Explored adversarial search and Nash equilibrium to understand how multi-agents plan, compete, and cooperate strategically under partial information. Applied regret minimization to develop adaptive reasoning that optimizes multi-agent decisions.
Studied classic game-playing settings such as chess, Go, poker, and real-time strategy games as two-player and multi-player zero-sum Markov games, and modeled them as search problems where agents alternate moves while maximizing long-term utility against optimal opponents using minimax and α-β pruning. This included designing evaluation functions, depth-limited search, and heuristics that make adversarial reasoning tractable in very large game trees.

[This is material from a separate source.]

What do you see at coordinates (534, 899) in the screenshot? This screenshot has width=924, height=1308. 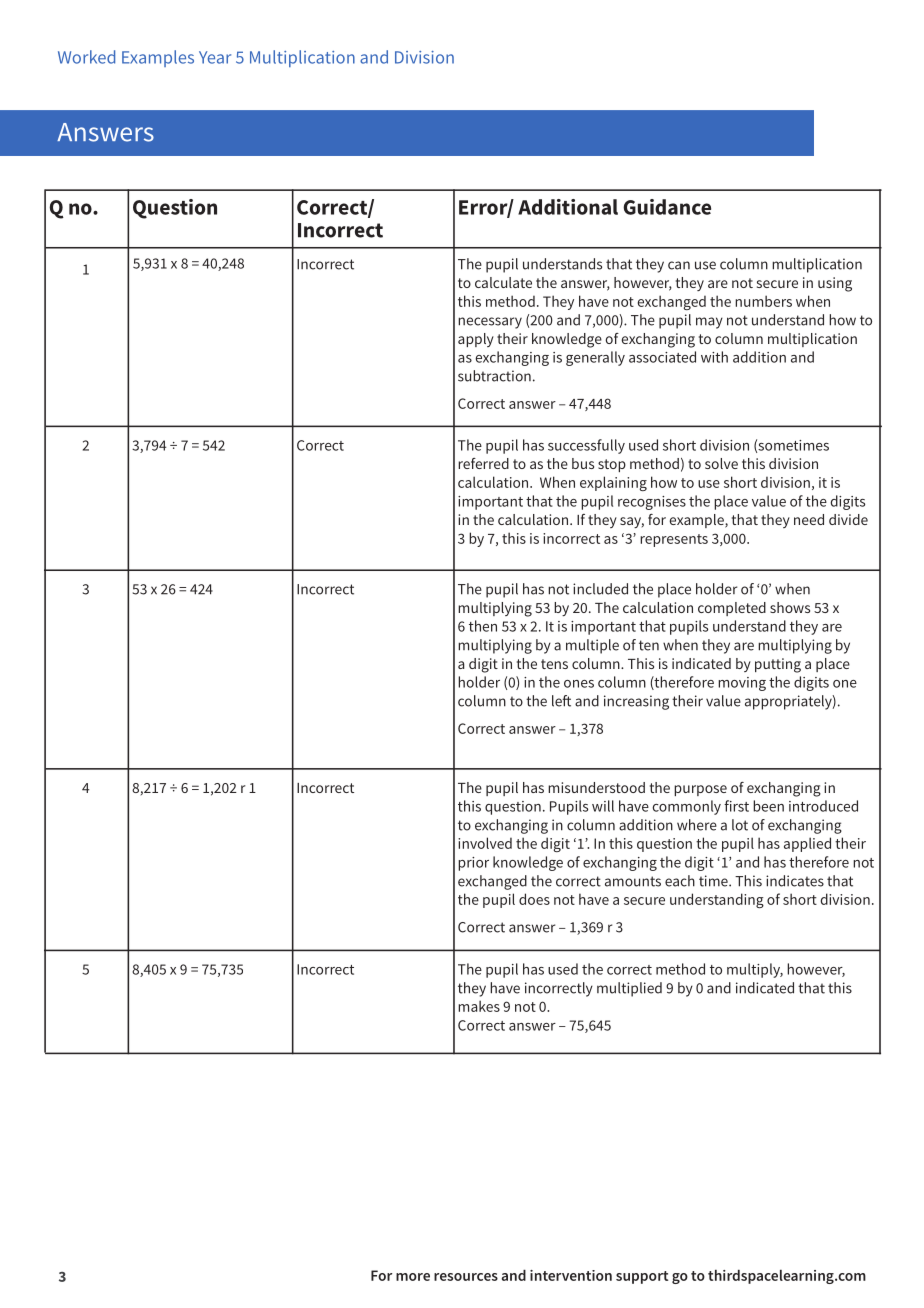 I see `does` at bounding box center [534, 899].
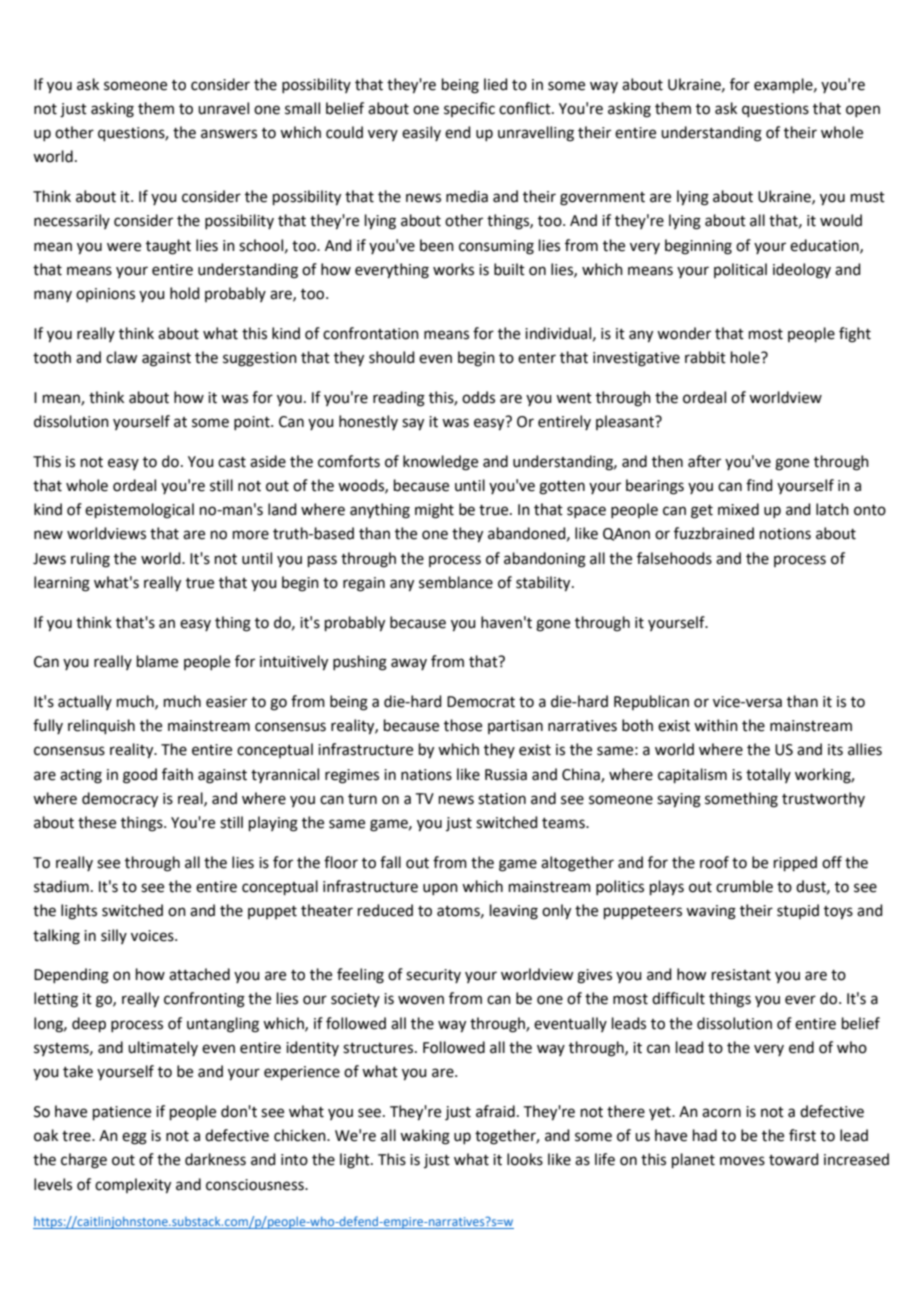  I want to click on away, so click(409, 664).
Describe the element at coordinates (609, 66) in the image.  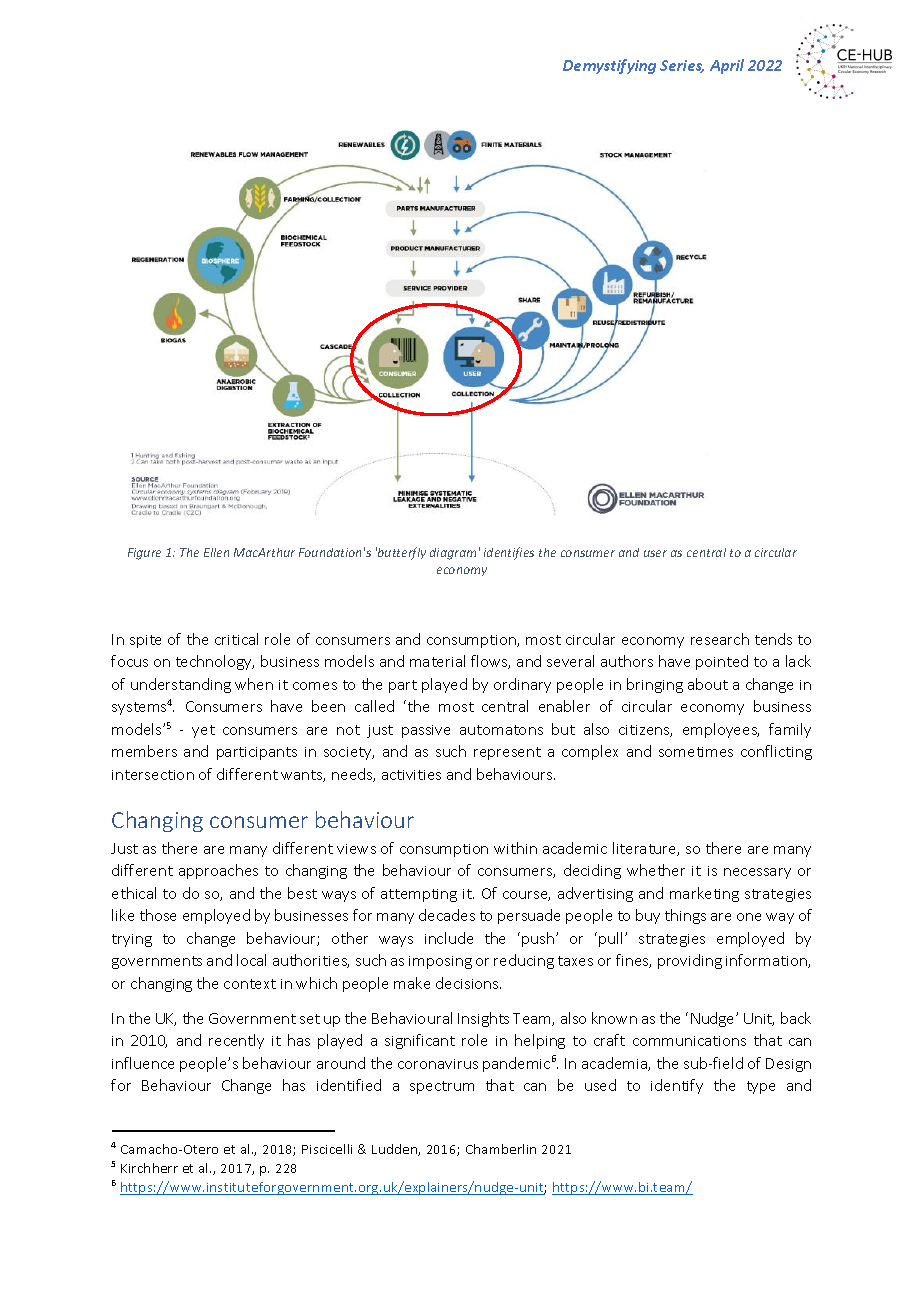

Formalized strategic interaction using normal-form and extensive-form games, analyzing Nash and subgame-perfect equilibria for both complete and partial-information games. Worked through mixed-strategy equilibria where players randomize to remain unpredictable, and reasoned about nature moves to handle stochastic transitions and chance events within the game. These tools were used to characterize when agents should commit to pure exploitation versus randomized policies that are robust to an intelligent adversary observing their behavior.
To design agents that learn good strategies online, implemented no-regret learning algorithms in multi-armed bandit and expert settings, comparing deterministic greedy policies against randomized algorithms such as Randomized Greedy and Multiplicative Weights Updates. Regret was used as a benchmark to guarantee that, over time, the learned policy performs almost as well as the best fixed action in hindsight, even under adversarial reward sequences.

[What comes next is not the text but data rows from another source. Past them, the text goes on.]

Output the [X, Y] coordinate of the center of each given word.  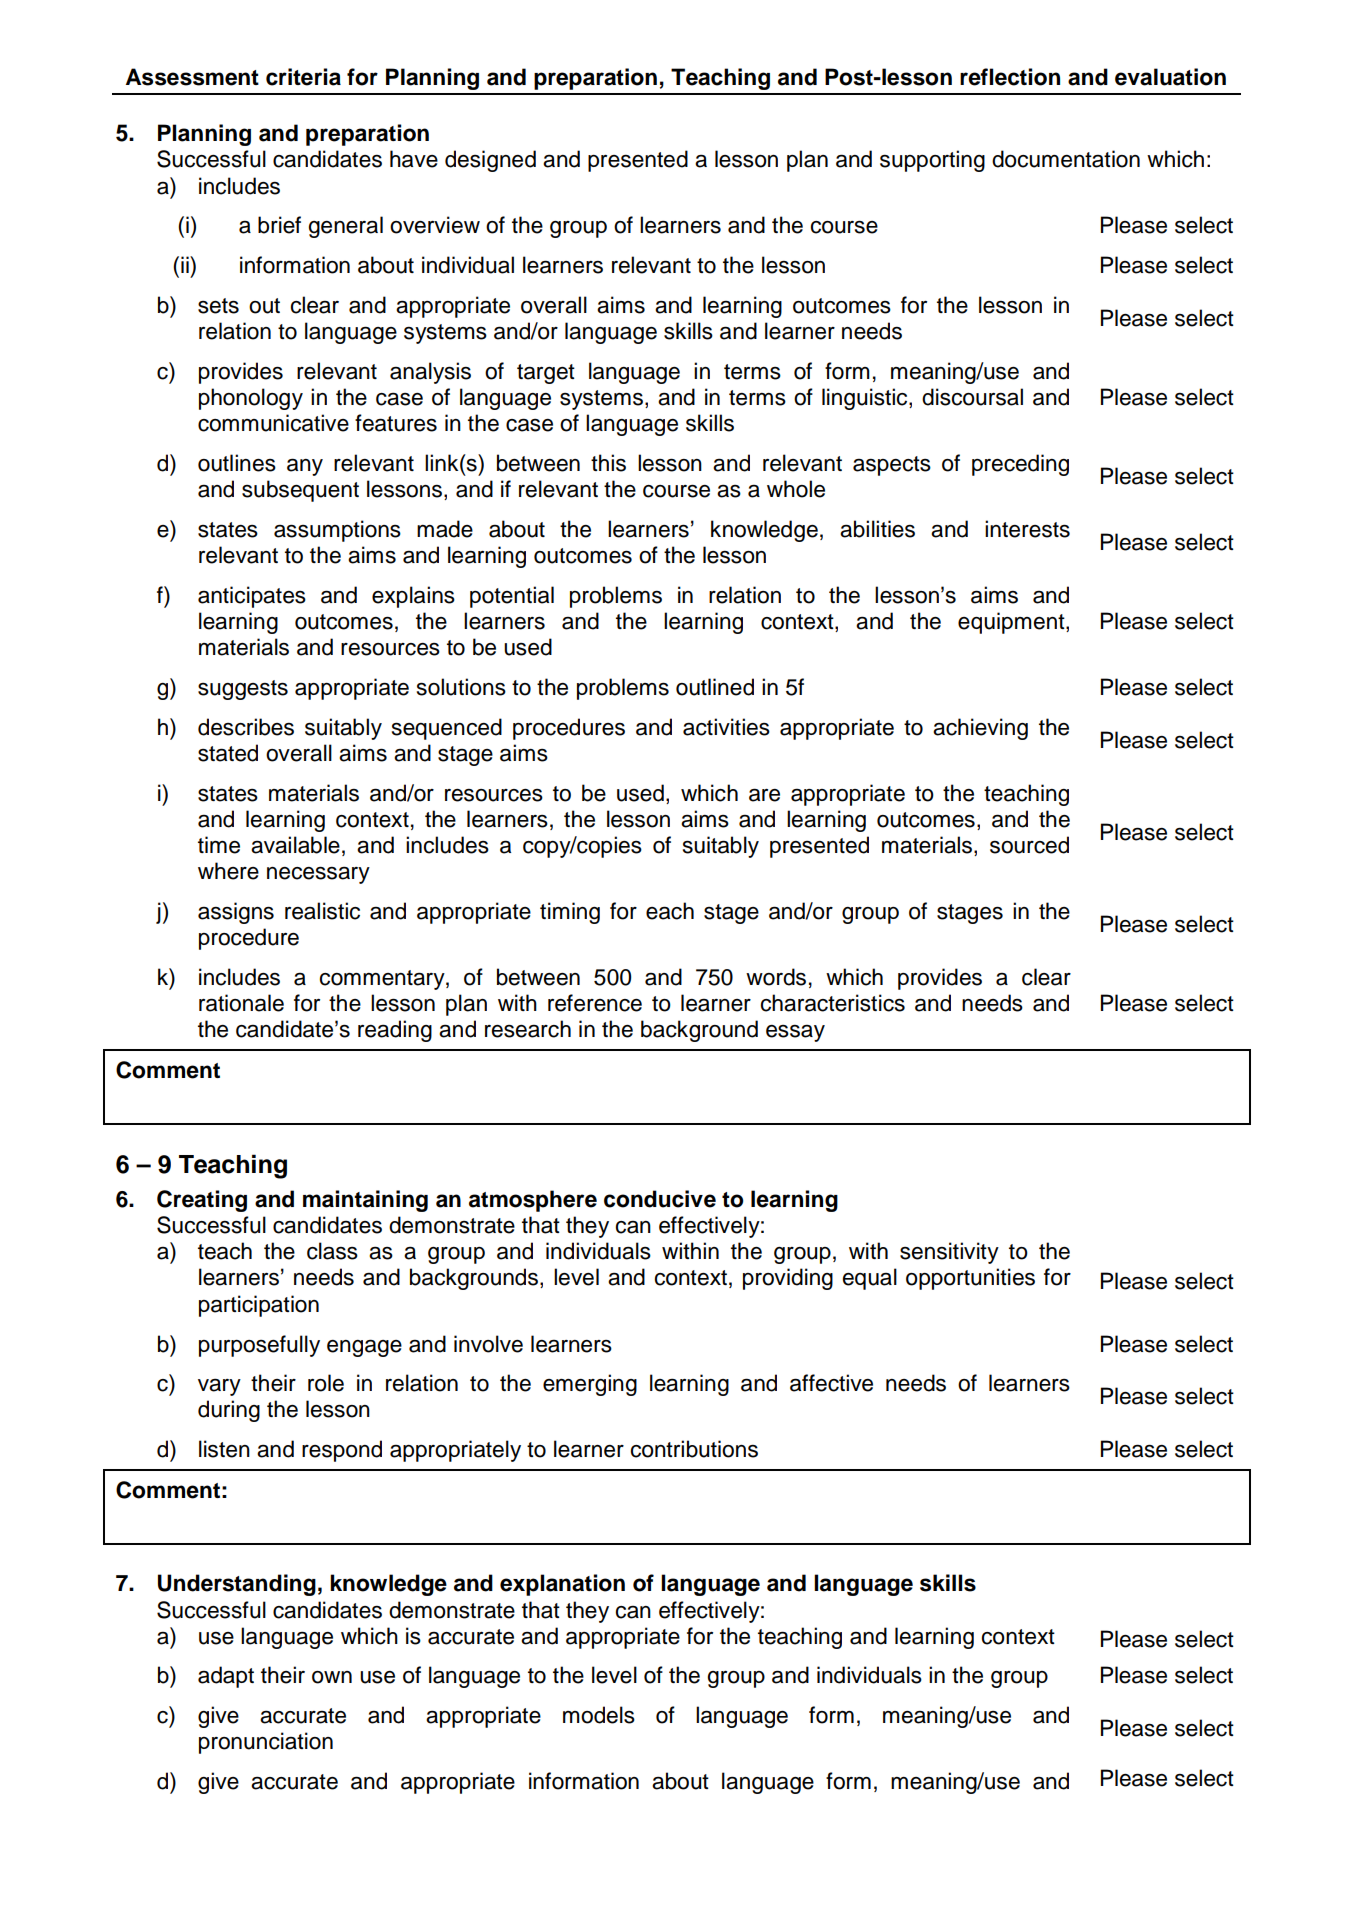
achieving [980, 729]
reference [595, 1003]
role [326, 1383]
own [332, 1677]
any [305, 467]
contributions [694, 1449]
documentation [1066, 159]
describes [246, 727]
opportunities [970, 1279]
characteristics [833, 1003]
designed [490, 161]
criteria [303, 77]
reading [395, 1031]
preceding [1020, 465]
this [608, 463]
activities [726, 727]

Connected these decision-theoretic ideas back to knowledge-based agents by representing domain knowledge in logic, building simple knowledge bases, and using inference (e.g., resolution, forward and backward chaining) so agents can reason about hidden state, constraints, and goals before engaging in strategic interaction. This combination of logical reasoning, game-theoretic analysis, and regret-based learning provided a unified view of how AI systems can plan, predict opponents, and adapt their policies in complex, multi-agent environments.
- Implemented minimax and α-β pruning for deterministic two-player board games, tuning move ordering and evaluation functions to search deeper under strict time limits.
- Analyzed Bayesian and mixed-strategy Nash equilibria in partial-information games, deriving best-response dynamics and reasoning about how players should randomize their actions when they cannot fully observe each other’s choices.
- Built regret-minimizing policies for expert and bandit settings, comparing greedy, Randomized Greedy, and Multiplicative Weights algorithms and proving logarithmic or sublinear regret bounds against adversarial sequences of rewards.
- Designed logical agents for environments like Wumpus World, encoding safety and reachability constraints in propositional logic and using inference to decide which actions keep the agent safe while still pursuing rewards.